§ **Esercizio**:
Rispondi, per favore, a queste domande sul brano da leggere.
(a) In che data è avvenuta la "mattanza" nel carcere di Santa Maria Capua Vetere?
(b) Quante sono adesso le sospensioni da parte del Dap?
(c) Quali reati nomina il brano tra quelli su cui indaga la procura?

§ **Brano da leggere**:
↓

Nelle ultime ore è emersa la “pervicace volontà” – secondo il gip Sergio Enea nell’ordinanza di custodia cautelare per “l’orribile mattanza” avvenuta il 6 aprile 2020 – di negare ai detenuti del carcere di Santa Maria Capua Vetere (Caserta) qualsiasi assistenza medica. Le sospensioni da parte del Dap sono adesso 77, tra i dirigenti della polizia penitenziaria – inclusi due vicedirettori ed un vicecomandante .
IL VUOTO DEL MALE
Vari i reati su cui indaga la procura, tra cui maltrattamenti, lesioni, torture. Il tutto esercitato non per mezzo di quella forza bruta cui – quale anonimo casus belli – imputiamo troppo spesso tutte le colpe; ma dell’ignoranza, dell’imitazione di schemi sicuri, della vittoria sempiterna dei cliché più vieti e tetri. Del resto la riflessione agostiniana che il male richiamasse, più di ogni altro aspetto, la banalità l’hanno sottoscritta in molti e in molteplici forme: dalla Arendt ad Edith Stein, a Nietzsche: che ne scorgeva la primigenia arretratezza, la mancanza di sensibilità, ergo d’intelletto.

↑

§ **Dati mostrati**:

↓

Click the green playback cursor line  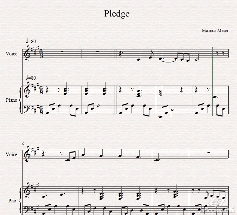coord(213,81)
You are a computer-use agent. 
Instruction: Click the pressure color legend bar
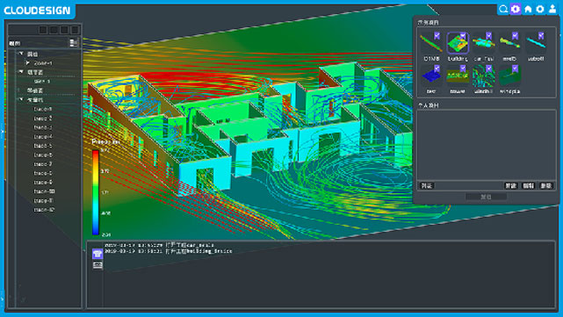96,192
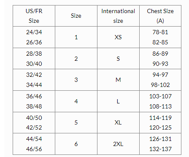This screenshot has width=189, height=157.
Task: Select the 30/40 US/FR size value
Action: click(x=34, y=64)
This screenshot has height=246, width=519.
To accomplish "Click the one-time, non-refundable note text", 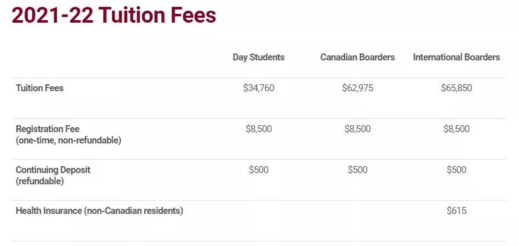I will pos(69,140).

↑

§ **Risposta**:
(a) Il 6 aprile 2020.
(b) 77.
(c) Maltrattamenti, lesioni, torture.